Friday, October 03, 2008

Speaking in tongues

At times I feel as though I'm speaking in tongues and no one around me can comprehend what it is I'm trying to say. The person I'm speaking to ends up deciphering my words into a completely different message than the one I'm trying to convey. Where does this happen most? Where else...in my therapist's office. Not just this therapist either. I've experienced this strange phenomenon with every single therapist, and most of the pdocs, I've tried working with.

The length of time it takes to reach this bastion of misinterpretation varies. Sometimes it takes only minutes, other times it can take months. The only constant is that it always happens in less than a year's time.

I've been with my current therapist for eight months now and communication is beginning to break down. There isn't even a clear or apparent catalyst, it seems so random. Everything seemed to be progressing forward, albeit excruciatingly slow, until suddenly today, when things took a sharp turn off course. The confusion left in the wake of our appointment still has me completely puzzled.

I didn't even see the woman last week because I got a call at the last minute from her office saying she was out sick. I was told by the receptionist that my T would call to reschedule when she came back to work this week. After not hearing from her, I finally left a message on Wednesday which basically said I didn't know if she was still out sick or what, but that I hadn't gotten a call and wasn't sure if I had an appointment with her for Friday, so please call me. She called back a couple of hours later and said that yes, she was available at our normal time.

Today started off with a review of my treatment plan. We went through the list of goals we'd previously set up and I had to decide for each one if it was something we should continue to work on, a goal that had been met or if it was something I wanted to dump. When we got through the list she asked if there was anything I wanted to add, to which I replied no.

Perhaps she had the expectation that I should have a list of new goals to add to it, because it was shortly after finalizing and signing the treatment plan that her demeanor changed. If this is the case, it was an unrealistic expectation because I had no prior knowledge that it was time for a review. Given that it has only been 8 months, I couldn't have even anticipated that this would be sprung on me today and she made absolutely no mention of it during any of our previous appointments.

After the treatment plan, we began discussing some situations that have been causing me a great deal of anger lately and she asked how I'd been dealing with the anger since we last met. I told her I'd been trying to stuff it because, as she knows, anger scares the crap out of me and I don't know how to feel that emotion without acting on it. In response she mentions the acceptance part of the Acceptance & Commitment Therapy we've been trying to work our way through, pointing out that just accepting the anger is there without acting on the emotion is what the therapy is all about.

I told her that I understand the concept behind this therapy but then I point out to her that we've only made it through four of thirteen chapters, and that I haven't learned any skills on how to just accept my anger, allow it to be there and yet still function. Apparently that was the wrong thing to say because that is when communication broke down and she starts going off on a whole tangent about how if I think this therapy is going to offer some miracle answer on how to deal with anger, I'm wasting my time. Again saying that I need to be willing instead of willful or I'm just wasting my time even being in therapy.

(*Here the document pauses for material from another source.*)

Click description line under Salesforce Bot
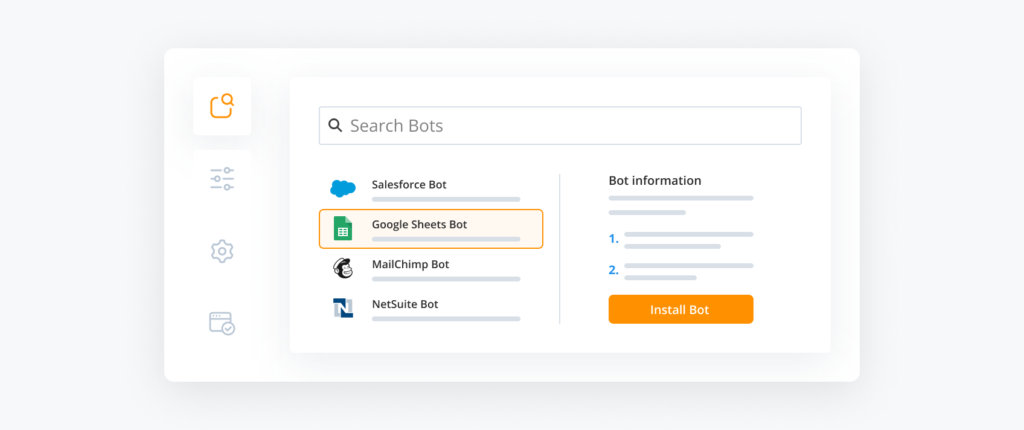pos(446,200)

WHAT? I didn't say I was looking for any miracles. I never said I wasn't open to the idea of continuing with this therapy. All I said was that I'm still waiting to learn the skills on how to be able to accept and still function without acting out on my rage because we haven't gotten that far in the book yet. Just because I comprehend the concept doesn't suddenly make me an expert on how to get from point A to point B without any guidance. I grasp the concept behind homemade ravioli too, but that doesn't mean you can just throw me into the kitchen and expect me to know how to make it without giving me the ingredients and teaching me what steps to follow first.

I don't know. I don't get it. I don't understand why she responded the way she did. Maybe I'm just super fucking dense when it comes to psychotherapy. Even after reading a summary of how the events played out, I still don't see why she would respond to me the way she did. I don't see what I did wrong. I don't see how wanting to continue working in the ACT book in order to gain some skills can be construed by anyone as being willful and not wanting to make the changes necessary to get better. She seems to be the one that wants to throw their hands up in defeat and give up, not me.

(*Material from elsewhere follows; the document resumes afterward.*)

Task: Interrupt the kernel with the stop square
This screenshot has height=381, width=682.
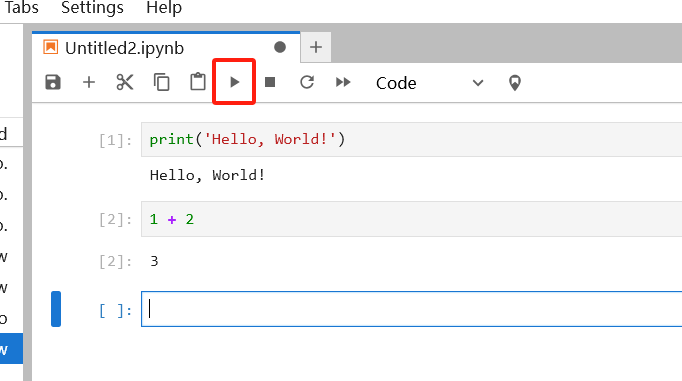Action: (270, 82)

I'm trying really hard not to go there, but it's like deja vu, a repeat of what happened last year when my last therapist actually did give up on me. It's MY therapy and I've given no indication whatsoever that I want to quit, so why does it seem that yet another therapist wants to quit on me??

2 Comments:

Blogger Immi said...

I often feel like I'm speaking a different language than most everyone. So you're not alone in that.

9:54 PM, October 04, 2008  
Anonymous Anonymous said...

I know some therapists want accountability, and that can be good discipline, and some are confrontational - and that can be OK in a careful setting where you're confronting your own issues. But this therapist sounds like a rigid teacher insisting you follow the textbook. Has this been helpful? Have you tried someone else? I wish you the best.